Les médias ont évoqué des campagnes similaires contre les Tibétains, les dissidents, les militants taïwanais, les membres du groupe Falun Gong et les étudiants chinois à l’étranger. Certains Ouïghours, même ceux dotés d’une nationalité étrangère ou d’un titre de séjour permanent, pensent qu’il n’y aucun moyen d’échapper à l’Etat policier chinois.

Ces cinq dernières années, la Thaïlande et l’Egypte ont interpellé des Ouïghours et les ont renvoyés en Chine. Mais le tableau n’est pas rose même dans des démocraties ouvertes comme la Nouvelle-Zélande et la Finlande. Shawudun Abdughupur, 43 ans, a fui à Auckland après avoir assisté aux émeutes interethniques meurtrières de juillet 2009 au Xinjiang.

Harcelés en Nouvelle Zélande

Il a beau avoir la nationalité néo-zélandaise, il n’aime pas parler publiquement, par peur pour lui-même mais aussi pour sa mère âgée de 78 ans. Il pense qu’elle est dans un camp. « Je ne peux pas dire grand-chose », explique-t-il à l’AFP dans sa première interview filmée, luttant contre les larmes. « Je ne sais pas si le gouvernement néo-zélandais peut me protéger. Comment pourrait-il me protéger ? ».

Après avoir refusé de livrer des détails sur ses rencontres avec d’autres Ouïghours, il reçut ce message glaçant : « On peut te retrouver. On est en Nouvelle-Zélande ». Quand il s’en est ouvert à la police, celle-ci a traité l’incident comme n’importe quel message importun. Elle l’a renvoyé sur Netsafe, une association qui s’occupe de sécurité en ligne, laquelle l’a réorienté… vers la police. La police néo-zélandaise, à l’image d’autres polices nationales, s’est refusée à tout commentaire pour des raisons de protection de la vie privée.

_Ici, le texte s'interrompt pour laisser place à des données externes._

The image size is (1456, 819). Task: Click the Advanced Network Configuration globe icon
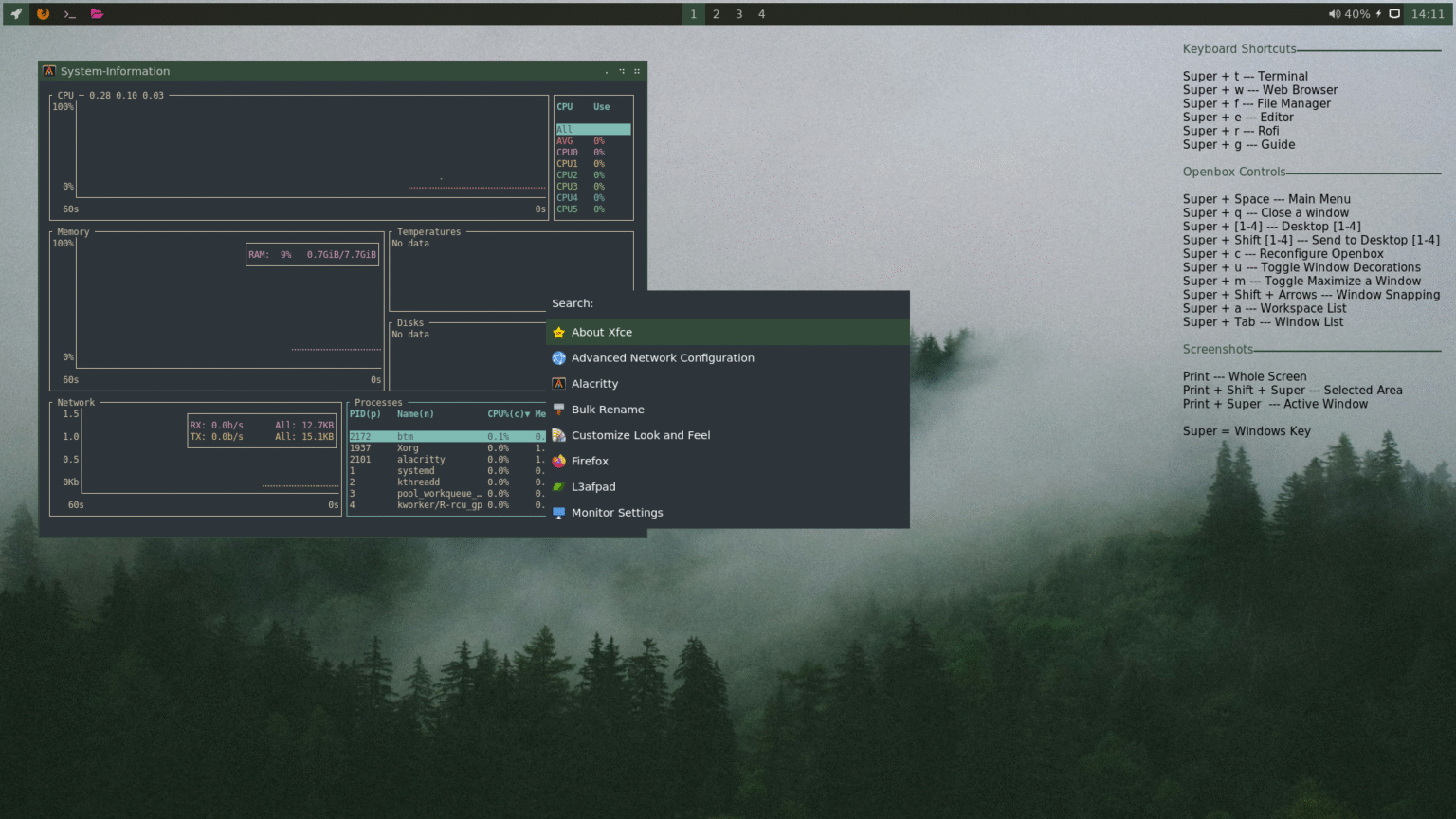pos(558,357)
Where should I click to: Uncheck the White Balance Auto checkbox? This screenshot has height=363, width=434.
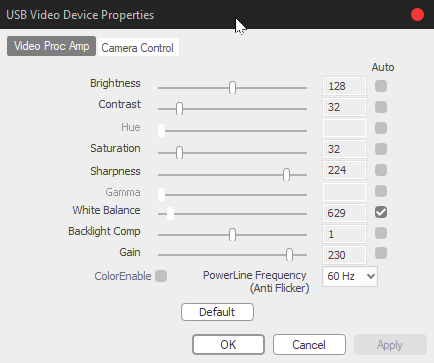click(381, 212)
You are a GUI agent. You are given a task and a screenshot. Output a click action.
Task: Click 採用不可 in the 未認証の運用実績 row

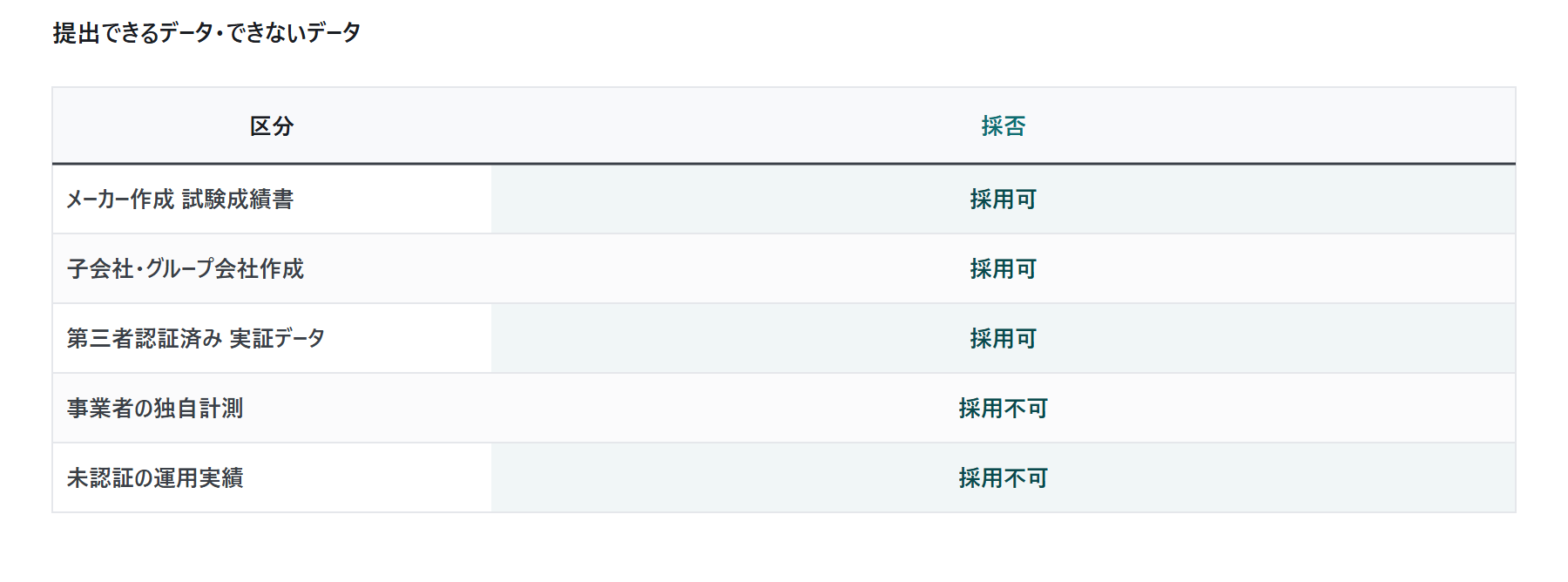[x=1003, y=478]
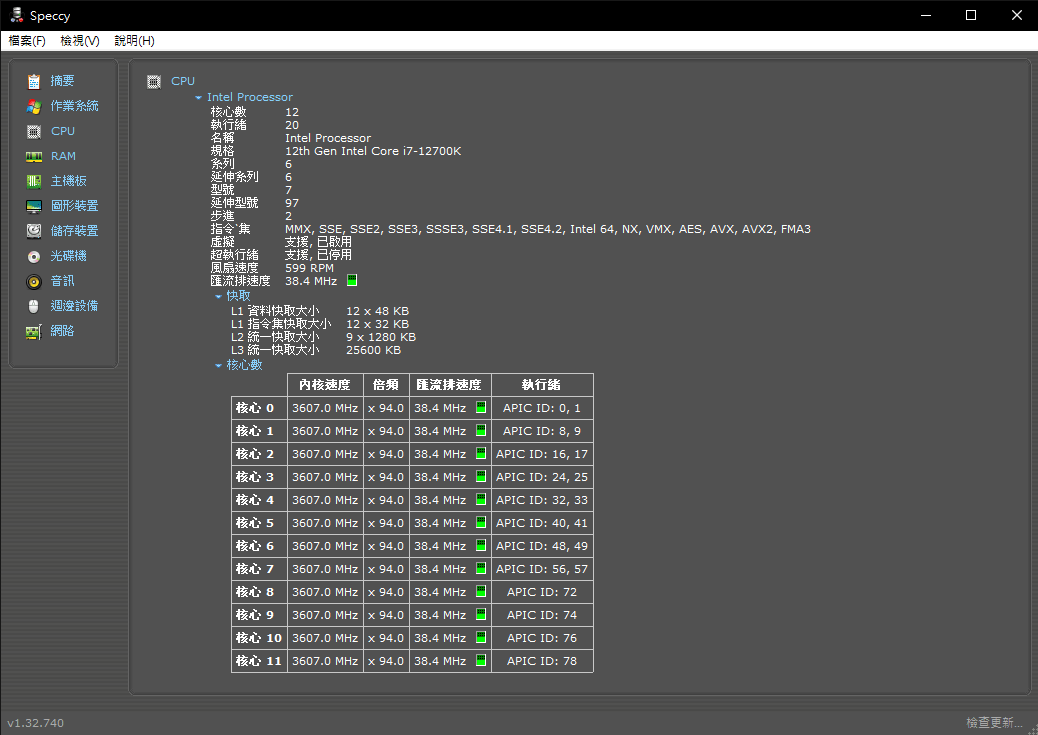The height and width of the screenshot is (735, 1038).
Task: Click the 核心 0 bus speed green indicator
Action: tap(481, 408)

Halmurat Uyghur, 35 ans, qui vit au nord d’Helsinki, raconte avoir plusieurs fois signalé des messages menaçants à la police finlandaise. Peine perdue. « Je ne me sens pas en sécurité. Qui sait ce qui va se passer ? », dit-il. Un ancien responsable de la sécurité nationale américaine confirme que la question du comportement de la Chine à l’égard des « fugitifs » avait été soulevée avec Pékin « via les services de sécurité » ainsi qu’au « plus haut niveau ».

Pékin considère le harcèlement comme ses affaires intérieures

Les autorités américaines actuelles ont pris acte des informations sur le harcèlement de Ouïghours aux Etats-Unis mais se sont refusées à les commenter publiquement. Pour Ben Rhodes, conseiller à la sécurité sous la présidence de Barack Obama, les démocraties pourraient limiter les agissements chinois mais ont besoin pour cela de « resserrer les rangs ». Pékin « est habituellement intransigeant sur ce qu’il considère comme ses affaires intérieures », dit-il. « Pour faire vraiment face, il faudrait que les Etats-Unis réunissent d’autres pays afin de résister collectivement à la Chine ».

Cette enquête a été réalisée avec des contributions supplémentaires de journalistes de l’AFP à Auckland, Bangkok, Berlin, Pékin, Hong Kong, Istanbul, Melbourne, Washington, Wellington et au Caire.